XI – Acatar as autoridades civis.

O manifesto exprime, ademais, o afastamento dos ideais e princípios que inspiraram o movimento tenentista que postulava a modernização do Brasil nos anos 20 e 30 do século passado. Arrepiado com os termos do manifesto dos oficiais reformados, rebusquei os alfarrábios para encontrar o trabalho sobre o tema do jovem historiador Guillaume Azevedo Marques de Saes.

No texto que trata do Programa Político do Clube 3 de Outubro, Saes apresenta o Esboço do Programa Revolucionário de Reconstrução Política e Social do Brasil, “datado de fevereiro de 1932 e redigido por uma comissão composta por dois militares veteranos dos levantes tenentistas da década de 1920, Stênio Caio de Albuquerque Lima, capitão do Exército, e Augusto do Amaral Peixoto, capitão-tenente da Marinha, pelo tenente civil Abelardo Marinho de Andrade e pelo jurista – posteriormente ministro do Trabalho nos primeiros anos do Estado Novo – Valdemar Falcão.”
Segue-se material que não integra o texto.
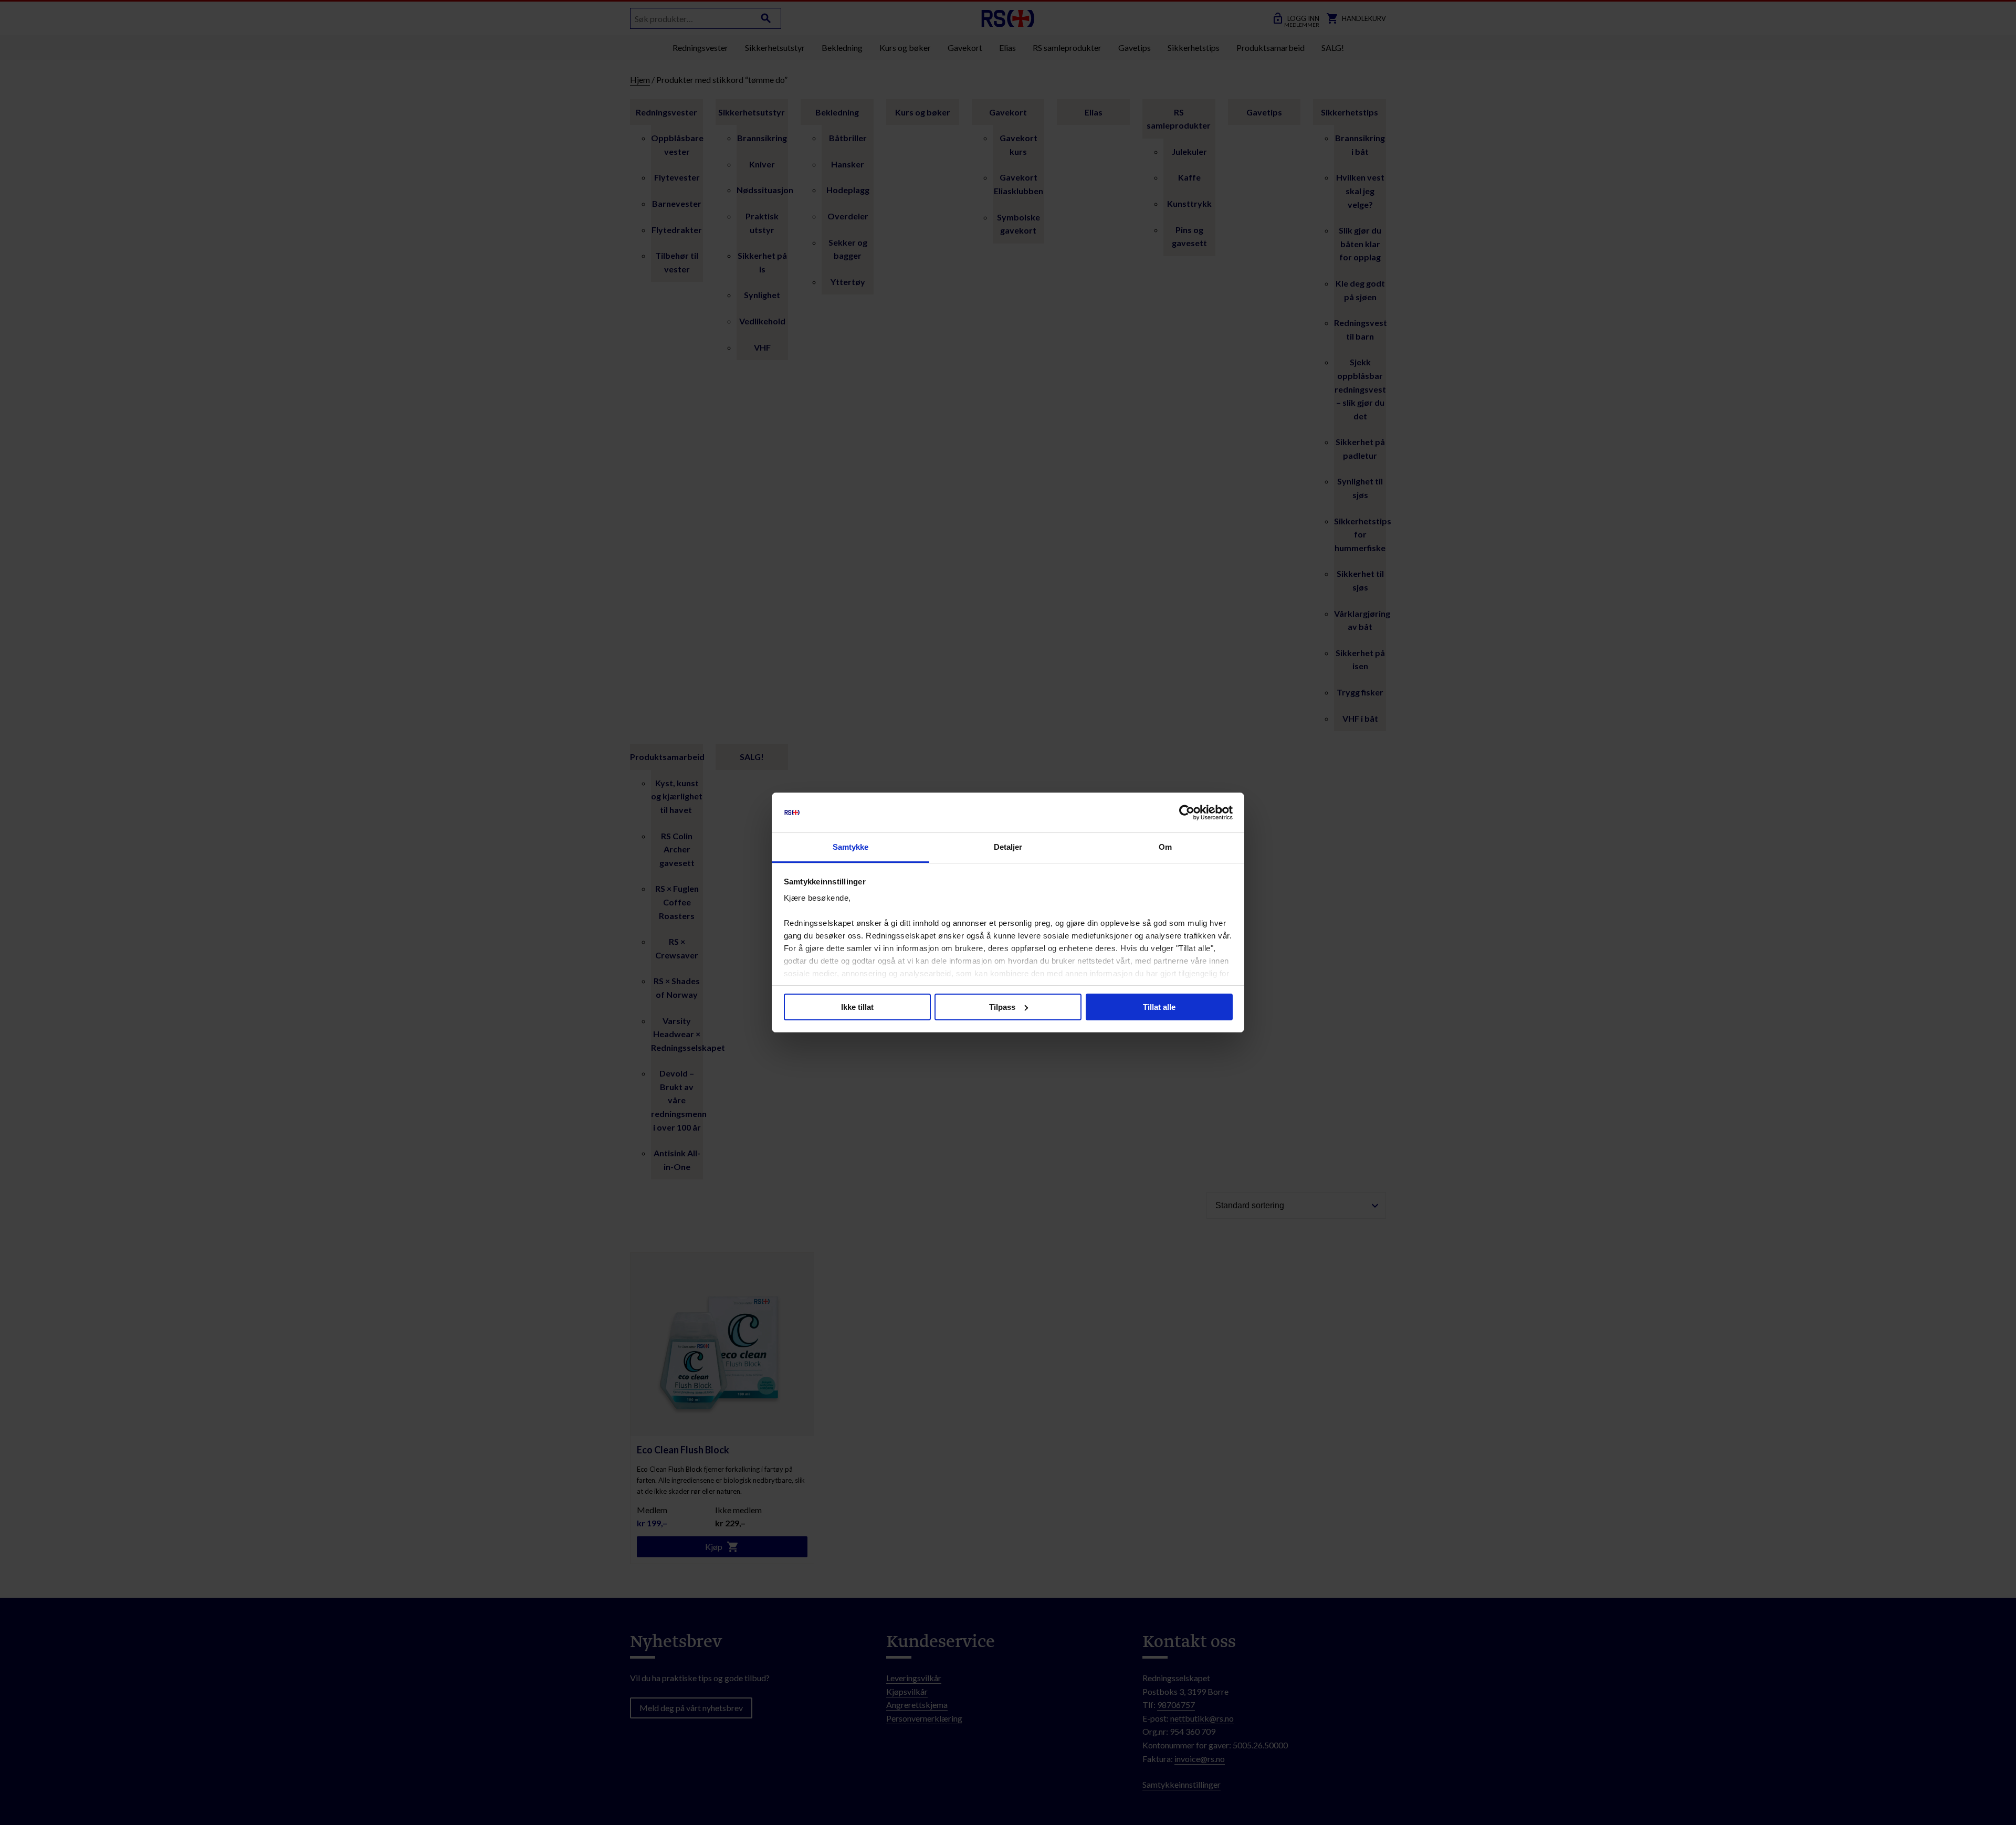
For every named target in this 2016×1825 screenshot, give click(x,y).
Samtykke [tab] (851, 846)
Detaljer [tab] (1008, 846)
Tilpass (1002, 1007)
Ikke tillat (857, 1007)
Inspirado no Programa Político, o Manifesto do Clube 3 de Outubro de 1935 proclamava: É preciso não repetir o erro dos idealistas de 1889. Aproveitemos as conquistas de outros povos, as lições da política mundial, o adiantamento da sociologia, mas sem perdermos a noção da realidade brasileira e sem abjurarmos as tradições nacionais. Realizemos a democracia, entregando o governo aos que trabalham e produzem. Asseguremos bom rumo à administração, facultando aos especialistas interferência eficiente na gestão dos negócios públicos. Evitemos o arbítrio, dando o governo a órgãos coletivos. Ergamos uma justiça autônoma, una e independente. Promovamos a educação intensiva da massa popular, generalizando o culto pelo Direito. E teremos assim operado a verdadeira reconstrução político-social do Brasil.